Quantcast
Channel: CodeSection,代码区,SQL Server(mssql)数据库 技术分享 - CodeSec
Viewing all articles
Browse latest Browse all 3160

Using Power BI and SSRS for visualizing SQL Server and R data (Part 4)

$
0
0

Visualizing data is important part to understanding the dataset that we are trying to analyses and a different, pictoral view of the data. Instead of a tabular/matrix view or numerical views, a presentation in the form of pictures, diagrams, and graphs can help broaden data insight. Certainly this brings the understanding of data to a new level.

So far, in the previous article we have discussed how to analyze sales data. And from time to time, visualization is much needed. In this article, we will discuss two ways visualizing the data. Namely:

With Power BI With reporting services (SSRS) With R Tools for Visual Studio / R Studio Power BI

For this matter, we will use again the WideWorldImportersDW demo database and we will use the visualization for clustering.Let us take the following query:

DECLARE @SQLStat NVARCHAR(4000)
SET @SQLStat = 'SELECT
SUM(fs.[Profit]) AS Profit
,c.[Sales Territory] AS SalesTerritory
,CASE
WHEN c.[Sales Territory] = ''Rocky Mountain'' THEN 1
WHEN c.[Sales Territory] = ''Mideast'' THEN 2
WHEN c.[Sales Territory] = ''New England'' THEN 3
WHEN c.[Sales Territory] = ''Plains'' THEN 4
WHEN c.[Sales Territory] = ''Southeast'' THEN 5
WHEN c.[Sales Territory] = ''Great Lakes'' THEN 6
WHEN c.[Sales Territory] = ''Southwest'' THEN 7
WHEN c.[Sales Territory] = ''Far West'' THEN 8
END AS SalesTerritoryID
,fs.[Customer Key] AS CustomerKey
,SUM(fs.[Quantity]) AS Quantity
FROM [Fact].[Sale] AS fs
JOIN dimension.city AS c
ON c.[City Key] = fs.[City Key]
WHERE
fs.[customer key] <> 0
AND c.[Sales Territory] NOT IN (''External'')
GROUP BY
c.[Sales Territory]
,fs.[Customer Key]
,CASE
WHEN c.[Sales Territory] = ''Rocky Mountain'' THEN 1
WHEN c.[Sales Territory] = ''Mideast'' THEN 2
WHEN c.[Sales Territory] = ''New England'' THEN 3
WHEN c.[Sales Territory] = ''Plains'' THEN 4
WHEN c.[Sales Territory] = ''Southeast'' THEN 5
WHEN c.[Sales Territory] = ''Great Lakes'' THEN 6
WHEN c.[Sales Territory] = ''Southwest'' THEN 7
WHEN c.[Sales Territory] = ''Far West'' THEN 8
END ;'
DECLARE @RStat NVARCHAR(4000)
SET @RStat = 'library(ggplot2)
image_file <- tempfile()
jpeg(filename = image_file, width = 400, height = 400)
clusters <- hclust(dist(Sales[,c(1,3,5)]), method = ''average'')
clusterCut <- cutree(clusters, 3)
ggplot(Sales, aes(Total, Quantity, color = Sales$SalesTerritory)) +
geom_point(alpha = 0.4, size = 2.5) + geom_point(col = clusterCut) +
scale_color_manual(values = c(''black'', ''red'', ''green'',''yellow'',''blue'',''lightblue'',''magenta'',''brown''))
dev.off()
OutputDataSet <- data.frame(data=readBin(file(image_file, "rb"), what=raw(), n=1e6))'
EXECUTE sp_execute_external_script
@language = N'R'
,@script = @RStat
,@input_data_1 = @SQLStat
,@input_data_1_name = N'Sales'
WITH RESULT SETS ((plot varbinary(max)))

This will be directly imported into Power BI in a slightly different way.

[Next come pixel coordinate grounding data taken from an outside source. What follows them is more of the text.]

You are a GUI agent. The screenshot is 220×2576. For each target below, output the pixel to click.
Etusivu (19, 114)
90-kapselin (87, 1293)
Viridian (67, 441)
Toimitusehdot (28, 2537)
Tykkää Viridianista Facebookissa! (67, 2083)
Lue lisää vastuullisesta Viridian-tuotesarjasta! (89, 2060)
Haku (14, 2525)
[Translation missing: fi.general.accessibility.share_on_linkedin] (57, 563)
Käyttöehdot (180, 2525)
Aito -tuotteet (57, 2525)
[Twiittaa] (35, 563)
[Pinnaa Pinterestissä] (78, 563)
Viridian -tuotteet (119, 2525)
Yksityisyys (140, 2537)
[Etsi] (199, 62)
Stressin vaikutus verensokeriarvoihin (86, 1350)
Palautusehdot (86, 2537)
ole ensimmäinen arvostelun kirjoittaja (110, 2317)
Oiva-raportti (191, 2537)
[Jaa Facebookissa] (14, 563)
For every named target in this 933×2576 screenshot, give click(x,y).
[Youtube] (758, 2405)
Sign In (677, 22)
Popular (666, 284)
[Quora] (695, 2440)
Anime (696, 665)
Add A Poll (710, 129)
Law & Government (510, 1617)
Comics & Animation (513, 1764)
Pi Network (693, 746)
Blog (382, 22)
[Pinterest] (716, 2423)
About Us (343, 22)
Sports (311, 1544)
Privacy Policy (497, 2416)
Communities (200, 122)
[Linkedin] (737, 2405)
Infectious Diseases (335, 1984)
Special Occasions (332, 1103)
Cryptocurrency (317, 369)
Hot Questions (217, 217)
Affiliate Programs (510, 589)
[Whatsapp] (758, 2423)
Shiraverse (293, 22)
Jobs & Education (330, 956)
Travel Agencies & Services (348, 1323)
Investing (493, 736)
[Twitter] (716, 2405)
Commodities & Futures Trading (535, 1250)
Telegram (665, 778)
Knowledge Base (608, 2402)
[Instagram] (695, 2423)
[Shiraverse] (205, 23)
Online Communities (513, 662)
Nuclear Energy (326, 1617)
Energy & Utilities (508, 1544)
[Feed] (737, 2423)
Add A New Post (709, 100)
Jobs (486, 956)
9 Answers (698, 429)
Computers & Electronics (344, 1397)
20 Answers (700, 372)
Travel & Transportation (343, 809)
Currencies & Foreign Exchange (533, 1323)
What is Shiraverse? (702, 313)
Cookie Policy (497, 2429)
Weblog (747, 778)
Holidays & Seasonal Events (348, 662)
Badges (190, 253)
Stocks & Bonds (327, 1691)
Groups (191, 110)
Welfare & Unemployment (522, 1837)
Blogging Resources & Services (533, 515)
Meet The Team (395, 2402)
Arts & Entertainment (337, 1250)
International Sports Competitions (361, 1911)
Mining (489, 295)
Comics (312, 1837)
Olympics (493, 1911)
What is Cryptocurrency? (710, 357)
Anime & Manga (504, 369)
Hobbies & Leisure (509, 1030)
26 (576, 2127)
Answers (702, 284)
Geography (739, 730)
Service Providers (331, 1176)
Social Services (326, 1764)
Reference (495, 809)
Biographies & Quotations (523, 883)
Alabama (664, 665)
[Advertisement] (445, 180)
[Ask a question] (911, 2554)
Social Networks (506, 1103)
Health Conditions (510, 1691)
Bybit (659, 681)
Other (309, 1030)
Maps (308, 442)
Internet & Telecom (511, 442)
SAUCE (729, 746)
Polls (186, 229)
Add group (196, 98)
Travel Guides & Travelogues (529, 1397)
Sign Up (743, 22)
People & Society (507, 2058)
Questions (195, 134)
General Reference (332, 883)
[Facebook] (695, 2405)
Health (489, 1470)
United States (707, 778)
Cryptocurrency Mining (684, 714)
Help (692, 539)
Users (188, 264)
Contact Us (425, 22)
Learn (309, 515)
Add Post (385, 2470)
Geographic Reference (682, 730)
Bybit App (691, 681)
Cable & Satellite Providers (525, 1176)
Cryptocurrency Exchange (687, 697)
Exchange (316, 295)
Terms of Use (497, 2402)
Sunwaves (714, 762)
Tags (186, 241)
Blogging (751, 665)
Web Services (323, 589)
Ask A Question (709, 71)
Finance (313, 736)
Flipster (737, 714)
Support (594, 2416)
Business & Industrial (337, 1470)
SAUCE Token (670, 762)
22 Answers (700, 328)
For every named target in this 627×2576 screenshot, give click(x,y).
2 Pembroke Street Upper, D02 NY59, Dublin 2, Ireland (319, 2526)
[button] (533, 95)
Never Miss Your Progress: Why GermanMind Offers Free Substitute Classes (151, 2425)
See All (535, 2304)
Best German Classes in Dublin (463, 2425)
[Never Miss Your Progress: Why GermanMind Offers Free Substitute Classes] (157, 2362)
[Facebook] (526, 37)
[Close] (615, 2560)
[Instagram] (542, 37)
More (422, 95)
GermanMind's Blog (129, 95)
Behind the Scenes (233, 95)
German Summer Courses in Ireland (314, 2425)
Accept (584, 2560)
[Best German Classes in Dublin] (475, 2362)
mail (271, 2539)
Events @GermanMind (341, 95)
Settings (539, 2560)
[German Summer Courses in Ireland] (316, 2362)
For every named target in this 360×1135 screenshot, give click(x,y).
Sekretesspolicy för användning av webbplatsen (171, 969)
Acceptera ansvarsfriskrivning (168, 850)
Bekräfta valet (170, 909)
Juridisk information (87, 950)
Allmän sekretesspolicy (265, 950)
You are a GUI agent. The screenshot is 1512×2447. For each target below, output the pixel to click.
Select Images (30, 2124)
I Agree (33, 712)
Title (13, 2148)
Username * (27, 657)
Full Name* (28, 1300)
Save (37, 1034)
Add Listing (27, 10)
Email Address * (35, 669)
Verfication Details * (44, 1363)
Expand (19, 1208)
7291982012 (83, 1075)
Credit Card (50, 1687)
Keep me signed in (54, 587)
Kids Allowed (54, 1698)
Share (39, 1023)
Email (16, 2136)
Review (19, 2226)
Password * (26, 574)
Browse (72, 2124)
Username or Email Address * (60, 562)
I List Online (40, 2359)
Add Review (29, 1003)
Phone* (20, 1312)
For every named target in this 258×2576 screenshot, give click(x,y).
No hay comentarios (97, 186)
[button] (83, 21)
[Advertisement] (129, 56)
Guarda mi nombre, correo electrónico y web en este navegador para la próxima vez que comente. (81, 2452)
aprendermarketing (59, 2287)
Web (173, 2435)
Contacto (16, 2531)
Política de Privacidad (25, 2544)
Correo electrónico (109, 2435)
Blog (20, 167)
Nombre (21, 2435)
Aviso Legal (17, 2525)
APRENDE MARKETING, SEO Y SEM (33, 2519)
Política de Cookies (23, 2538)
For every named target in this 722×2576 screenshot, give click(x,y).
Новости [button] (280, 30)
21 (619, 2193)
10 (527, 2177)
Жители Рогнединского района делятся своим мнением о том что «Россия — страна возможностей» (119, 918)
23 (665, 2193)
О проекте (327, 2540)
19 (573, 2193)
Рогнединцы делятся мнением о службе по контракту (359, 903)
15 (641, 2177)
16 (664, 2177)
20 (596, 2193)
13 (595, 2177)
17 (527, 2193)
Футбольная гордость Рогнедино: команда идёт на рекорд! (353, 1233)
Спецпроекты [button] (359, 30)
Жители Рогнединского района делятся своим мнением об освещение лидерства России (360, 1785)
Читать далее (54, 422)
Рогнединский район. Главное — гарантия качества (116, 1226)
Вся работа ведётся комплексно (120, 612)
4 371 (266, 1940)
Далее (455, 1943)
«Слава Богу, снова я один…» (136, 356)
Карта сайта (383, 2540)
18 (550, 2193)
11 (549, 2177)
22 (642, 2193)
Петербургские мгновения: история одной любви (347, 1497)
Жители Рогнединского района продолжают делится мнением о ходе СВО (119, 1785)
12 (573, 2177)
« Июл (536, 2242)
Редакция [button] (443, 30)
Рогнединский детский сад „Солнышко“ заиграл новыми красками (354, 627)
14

On one hand the data will be imported using only a T-SQL query.

SELECT
SUM(fs.[Profit]) AS Profit
,c.[Sales Territory] AS SalesTerritory
,CASE
WHEN c.[Sales Territory] = 'Rocky Mountain' THEN 1
WHEN c.[Sales Territory] = 'Mideast' THEN 2
WHEN c.[Sales Territory] = 'New England' THEN 3
WHEN c.[Sales Territory] = 'Plains' THEN 4
WHEN c.[Sales Territory] = 'Southeast' THEN 5
WHEN c.[Sales Territory] = 'Great Lakes' THEN 6
WHEN c.[Sales Territory] = 'Southwest' THEN 7
WHEN c.[Sales Territory] = 'Far West' THEN 8
END AS SalesTerritoryID
,fs.[Customer Key] AS CustomerKey
,SUM(fs.[Quantity]) AS Quantity
FROM [Fact].[Sale] AS fs
JOIN dimension.city AS c
ON c.[City Key] = fs.[City Key]
WHERE
fs.[customer key] <> 0
AND c.[Sales Territory] NOT IN ('External')
GROUP BY
c.[Sales Territory]
,fs.[Customer Key]
,CASE
WHEN c.[Sales Territory] = 'Rocky Mountain' THEN 1
WHEN c.[Sales Territory] = 'Mideast' THEN 2
WHEN c.[Sales Territory] = 'New England' THEN 3
WHEN c.[Sales Territory] = 'Plains' THEN 4
WHEN c.[Sales Territory] = 'Southeast' THEN 5
WHEN c.[Sales Territory] = 'Great Lakes' THEN 6
WHEN c.[Sales Territory] = 'Southwest' THEN 7
WHEN c.[Sales Territory] = 'Far West' THEN 8
END

And later separately the R code:

clusters <- hclust(dist(Sales[,c(1,3,5)]), method = ''average'')
clusterCut <- cutree(clusters, 3)
ggplot(Sales, aes(Total, Quantity, color = Sales$SalesTerritory)) +
geom_point(alpha = 0.4, size = 2.5) + geom_point(col = clusterCut) +
scale_color_manual(values = c(''black'', ''red'', ''green'',''yellow'',''blue'',''lightblue'',''magenta'',''brown''))

After opening Power BI, we select Get data -> SQL Server and insert all needed information, as shown in the print screen below:


Using Power BI and SSRS for visualizing SQL Server and R data (Part 4)

After clicking Ok, data will be imported into Power BI. Next step is to select “New visual” and on the visualizations list select the R script visual.


Using Power BI and SSRS for visualizing SQL Server and R data (Part 4)

You might get a dialog window asking for enabling R visualization. After that, select the variables needed for the graph. Based on the R code, we are using columns Profit, Quantity and SalesTerritoryID. All three columns will appear in a predefined dataset as a data.frame that the R visualization is creating by default:


Using Power BI and SSRS for visualizing SQL Server and R data (Part 4)

In the R-script code we can paste the R code from the example above.Starting with R code, we need some minor modifications change the name of dataset and rename the columns. So from this:

library(ggplot2)
clusters <- hclust(dist(Sales[,c(1,3,5)]), method = ''average'')
clusterCut <- cutree(clusters, 3)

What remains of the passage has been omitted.